_EXCERPTED TEXT_.

Which are the ten best activist organizations in the world?
Out of the thousands of organizations whose evolution and track record the Altruist League follows, we keep 1-2% in what we call the Altruist Index. So, when members come to us and say, “Which organizations should I support if I have no topical or geographic preference?," we answer, “Those!”
But a question often follows: “Yes, but which ones are the very best?” To answer this, we have put in place a metric we call Velocity. Its formula is relatively complex. Our methodology captures dozens of parameters for each organization. Some of them come from analysts' manual research. Others come from our machine learning model and various environment scanning tools.
Here are some of the organizations with the highest Velocities as measured by the Altruist League for the month of September 2020, globally:
1. Black Lives Matter - Velocity 84.4
Unsurprisingly, Black Lives Matter (BLM) tops our list. Racial injustice, along with the pandemic, is the dominant theme of 2020, and not just in the United States. BLM has seen its visibility and funding increase exponentially. A movement often criticised for lack of clear leadership and direction has gained in coherence as articulate, inspiring voices have emerged to represent it. Its operations on the ground are becoming formidable. It has become progressive America’s conscience and your neighborhood company’s cause of choice.
The coming period will be more difficult for the movement than it would seem at the first glance. It is now firmly in the crosshairs of right wing media, ready to pounce on its messaging (“defund the police”) and the looting that comes with the protesting; indeed, BLM’s popularity has taken a hit recently. The corporate world will be looking to co-opt its message and water it down. BLM still needs to define a strategy that influences the opinions of the more conservative people in the middle of the political spectrum. Still, given its ability to lead change and the moment in which we live, Black Lives Matter is in a unique position among grassroots movements to make a difference in the coming period.
2. LUCHA Congo - 79.1
If there ever was a movement that operated in difficult conditions and by the power of grassroots organizing alone then LUCHA is one. The youth-led group, active in the Democratic Republic of the Congo for the past ten years or so, wants peace, democracy, and an end to corruption in its country. They have spoken truth to power with grave consequences, and have been persecuted, arrested and killed with alarming regularity.
And yet they continue, shaping a new generation of Congolese people, urging the youth to vote, to take action, to refuse to accept the status quo as normal and inevitable. LUCHA operates with remarkable tactical awareness and operational competence in circumstances that make challenges faced by Western activist movements seem laughable in comparison. They are not unique in the region by any means - the tradition runs from Y’en a marre through Bour li deor and beyond - but are certainly the most notable of late.

_EXERCISE GOAL_.
Answer from the text on activist organizations:
(a) Which month's Velocities does the ranking use?
(b) What Velocity score does Black Lives Matter have?
(c) In which country is LUCHA active?
The records have no connection to the text on activist organizations.

_THE DATA_.
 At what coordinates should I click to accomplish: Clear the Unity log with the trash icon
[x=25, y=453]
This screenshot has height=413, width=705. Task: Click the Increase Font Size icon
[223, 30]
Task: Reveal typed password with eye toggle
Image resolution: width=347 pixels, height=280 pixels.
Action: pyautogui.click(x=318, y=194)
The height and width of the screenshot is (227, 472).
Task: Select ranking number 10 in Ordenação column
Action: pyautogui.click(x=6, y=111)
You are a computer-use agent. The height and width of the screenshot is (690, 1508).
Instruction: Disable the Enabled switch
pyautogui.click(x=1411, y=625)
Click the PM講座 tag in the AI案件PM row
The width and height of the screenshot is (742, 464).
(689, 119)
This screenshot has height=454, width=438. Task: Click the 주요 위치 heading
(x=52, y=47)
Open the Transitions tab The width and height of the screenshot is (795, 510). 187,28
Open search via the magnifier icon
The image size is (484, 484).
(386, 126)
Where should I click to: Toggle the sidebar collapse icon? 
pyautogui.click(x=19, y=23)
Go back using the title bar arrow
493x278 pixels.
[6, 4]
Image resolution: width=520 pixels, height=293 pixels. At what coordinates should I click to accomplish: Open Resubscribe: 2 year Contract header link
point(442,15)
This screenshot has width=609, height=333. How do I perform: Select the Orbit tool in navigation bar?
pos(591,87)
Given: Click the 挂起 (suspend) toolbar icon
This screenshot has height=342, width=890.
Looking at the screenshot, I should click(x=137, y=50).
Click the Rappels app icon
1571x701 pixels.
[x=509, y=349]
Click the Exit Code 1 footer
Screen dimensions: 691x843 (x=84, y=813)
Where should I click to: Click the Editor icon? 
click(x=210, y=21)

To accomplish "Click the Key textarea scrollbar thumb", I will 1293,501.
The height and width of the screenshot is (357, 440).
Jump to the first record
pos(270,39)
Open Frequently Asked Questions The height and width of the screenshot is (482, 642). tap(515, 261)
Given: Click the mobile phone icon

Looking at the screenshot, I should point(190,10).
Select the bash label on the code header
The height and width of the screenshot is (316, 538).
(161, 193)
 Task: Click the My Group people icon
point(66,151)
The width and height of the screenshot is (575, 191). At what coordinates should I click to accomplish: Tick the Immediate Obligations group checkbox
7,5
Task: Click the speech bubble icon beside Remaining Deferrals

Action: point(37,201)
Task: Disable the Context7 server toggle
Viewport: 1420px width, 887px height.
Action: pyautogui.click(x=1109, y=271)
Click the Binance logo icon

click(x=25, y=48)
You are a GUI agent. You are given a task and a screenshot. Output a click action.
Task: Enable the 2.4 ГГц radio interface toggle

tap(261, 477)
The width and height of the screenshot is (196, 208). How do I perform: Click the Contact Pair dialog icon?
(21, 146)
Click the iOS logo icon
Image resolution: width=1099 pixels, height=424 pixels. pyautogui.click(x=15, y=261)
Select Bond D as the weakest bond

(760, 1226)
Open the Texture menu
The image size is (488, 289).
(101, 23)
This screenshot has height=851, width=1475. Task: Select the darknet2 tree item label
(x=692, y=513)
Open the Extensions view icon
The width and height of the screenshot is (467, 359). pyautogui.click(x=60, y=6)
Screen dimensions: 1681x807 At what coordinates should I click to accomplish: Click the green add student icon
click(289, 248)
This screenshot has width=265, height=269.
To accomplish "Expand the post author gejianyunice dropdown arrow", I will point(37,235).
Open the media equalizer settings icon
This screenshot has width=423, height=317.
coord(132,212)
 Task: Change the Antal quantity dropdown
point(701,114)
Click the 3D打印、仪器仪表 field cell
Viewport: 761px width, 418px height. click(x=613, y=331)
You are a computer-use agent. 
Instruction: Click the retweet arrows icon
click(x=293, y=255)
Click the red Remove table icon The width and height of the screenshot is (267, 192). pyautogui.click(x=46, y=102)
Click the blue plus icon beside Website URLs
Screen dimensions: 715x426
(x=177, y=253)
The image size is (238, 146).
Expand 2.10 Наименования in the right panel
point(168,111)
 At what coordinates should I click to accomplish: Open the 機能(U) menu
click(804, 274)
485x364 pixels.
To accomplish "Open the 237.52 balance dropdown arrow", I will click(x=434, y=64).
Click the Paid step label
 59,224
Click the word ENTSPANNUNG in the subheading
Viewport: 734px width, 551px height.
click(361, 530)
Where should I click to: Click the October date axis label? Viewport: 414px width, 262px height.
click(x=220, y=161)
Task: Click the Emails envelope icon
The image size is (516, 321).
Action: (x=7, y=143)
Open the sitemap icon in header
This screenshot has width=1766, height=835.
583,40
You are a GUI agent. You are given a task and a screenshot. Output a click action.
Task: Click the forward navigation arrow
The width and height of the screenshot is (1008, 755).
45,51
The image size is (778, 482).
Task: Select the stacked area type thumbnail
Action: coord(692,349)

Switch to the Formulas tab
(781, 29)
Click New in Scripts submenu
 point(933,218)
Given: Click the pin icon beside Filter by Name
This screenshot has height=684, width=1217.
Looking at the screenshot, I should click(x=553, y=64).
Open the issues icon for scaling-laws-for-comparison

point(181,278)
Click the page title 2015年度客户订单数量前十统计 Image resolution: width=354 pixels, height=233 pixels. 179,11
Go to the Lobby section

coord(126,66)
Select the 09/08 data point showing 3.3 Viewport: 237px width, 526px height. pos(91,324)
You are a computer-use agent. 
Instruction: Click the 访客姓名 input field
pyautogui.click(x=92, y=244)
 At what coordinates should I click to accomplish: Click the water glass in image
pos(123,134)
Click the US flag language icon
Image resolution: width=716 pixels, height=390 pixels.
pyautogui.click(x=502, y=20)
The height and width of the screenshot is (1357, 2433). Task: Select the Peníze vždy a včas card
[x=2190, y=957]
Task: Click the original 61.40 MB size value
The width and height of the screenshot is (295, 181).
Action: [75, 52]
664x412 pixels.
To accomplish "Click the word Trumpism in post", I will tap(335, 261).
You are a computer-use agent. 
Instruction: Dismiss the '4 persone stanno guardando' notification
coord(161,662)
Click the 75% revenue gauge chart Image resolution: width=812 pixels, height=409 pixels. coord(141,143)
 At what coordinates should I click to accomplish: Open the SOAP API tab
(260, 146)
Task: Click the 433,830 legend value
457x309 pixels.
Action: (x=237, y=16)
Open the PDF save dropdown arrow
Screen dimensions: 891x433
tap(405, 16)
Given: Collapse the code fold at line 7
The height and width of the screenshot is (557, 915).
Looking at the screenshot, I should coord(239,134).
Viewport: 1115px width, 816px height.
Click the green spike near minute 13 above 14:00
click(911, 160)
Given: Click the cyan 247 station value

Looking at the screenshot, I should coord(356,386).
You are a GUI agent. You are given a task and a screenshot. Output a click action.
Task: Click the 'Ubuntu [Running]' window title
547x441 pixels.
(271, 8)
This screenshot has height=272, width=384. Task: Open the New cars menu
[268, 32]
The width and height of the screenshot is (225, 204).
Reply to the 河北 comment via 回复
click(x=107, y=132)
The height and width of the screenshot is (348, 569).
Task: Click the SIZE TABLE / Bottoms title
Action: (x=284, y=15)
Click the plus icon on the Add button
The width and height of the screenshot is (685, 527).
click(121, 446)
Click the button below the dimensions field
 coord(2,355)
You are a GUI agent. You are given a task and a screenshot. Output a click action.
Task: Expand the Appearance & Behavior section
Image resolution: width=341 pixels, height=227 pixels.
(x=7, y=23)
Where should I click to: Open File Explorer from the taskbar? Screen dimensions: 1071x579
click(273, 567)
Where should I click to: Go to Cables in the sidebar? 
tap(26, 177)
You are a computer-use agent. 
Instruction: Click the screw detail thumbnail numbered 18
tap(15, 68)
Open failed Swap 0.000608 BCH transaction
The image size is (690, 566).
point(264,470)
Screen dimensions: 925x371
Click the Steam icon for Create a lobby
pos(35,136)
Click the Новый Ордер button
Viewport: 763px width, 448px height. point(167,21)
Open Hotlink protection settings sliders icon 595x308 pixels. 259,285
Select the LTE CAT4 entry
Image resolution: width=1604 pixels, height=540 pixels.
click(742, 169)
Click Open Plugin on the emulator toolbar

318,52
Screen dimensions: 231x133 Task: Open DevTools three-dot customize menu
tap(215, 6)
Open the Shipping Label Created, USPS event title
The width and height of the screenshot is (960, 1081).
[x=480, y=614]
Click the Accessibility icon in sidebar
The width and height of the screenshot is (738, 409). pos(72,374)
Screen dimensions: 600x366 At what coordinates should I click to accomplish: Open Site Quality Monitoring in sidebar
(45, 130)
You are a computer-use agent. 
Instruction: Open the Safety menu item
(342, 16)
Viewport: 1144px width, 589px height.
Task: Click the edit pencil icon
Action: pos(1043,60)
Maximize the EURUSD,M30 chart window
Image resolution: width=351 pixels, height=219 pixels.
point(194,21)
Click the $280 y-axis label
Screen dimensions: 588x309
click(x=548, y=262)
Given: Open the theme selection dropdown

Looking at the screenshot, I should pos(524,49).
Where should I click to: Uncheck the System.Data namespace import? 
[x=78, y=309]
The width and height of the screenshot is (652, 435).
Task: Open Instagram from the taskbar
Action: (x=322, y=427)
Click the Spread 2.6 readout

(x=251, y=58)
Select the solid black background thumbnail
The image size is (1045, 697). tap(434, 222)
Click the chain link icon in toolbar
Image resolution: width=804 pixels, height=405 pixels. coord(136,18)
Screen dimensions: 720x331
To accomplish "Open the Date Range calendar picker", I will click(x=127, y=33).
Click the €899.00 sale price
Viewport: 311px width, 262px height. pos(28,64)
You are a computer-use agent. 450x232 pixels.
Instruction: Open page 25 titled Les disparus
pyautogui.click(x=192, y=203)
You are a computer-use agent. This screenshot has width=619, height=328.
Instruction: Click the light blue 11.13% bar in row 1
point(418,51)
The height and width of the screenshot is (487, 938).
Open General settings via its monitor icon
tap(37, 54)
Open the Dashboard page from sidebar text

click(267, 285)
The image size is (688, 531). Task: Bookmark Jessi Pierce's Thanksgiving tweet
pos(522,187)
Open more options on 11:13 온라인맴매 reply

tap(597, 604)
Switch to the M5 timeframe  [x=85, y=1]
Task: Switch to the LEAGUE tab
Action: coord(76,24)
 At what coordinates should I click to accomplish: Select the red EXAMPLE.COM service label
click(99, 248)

_SOLUTION TO THIS EXERCISE_.
(a) September 2020
(b) 84.4
(c) The Democratic Republic of the Congo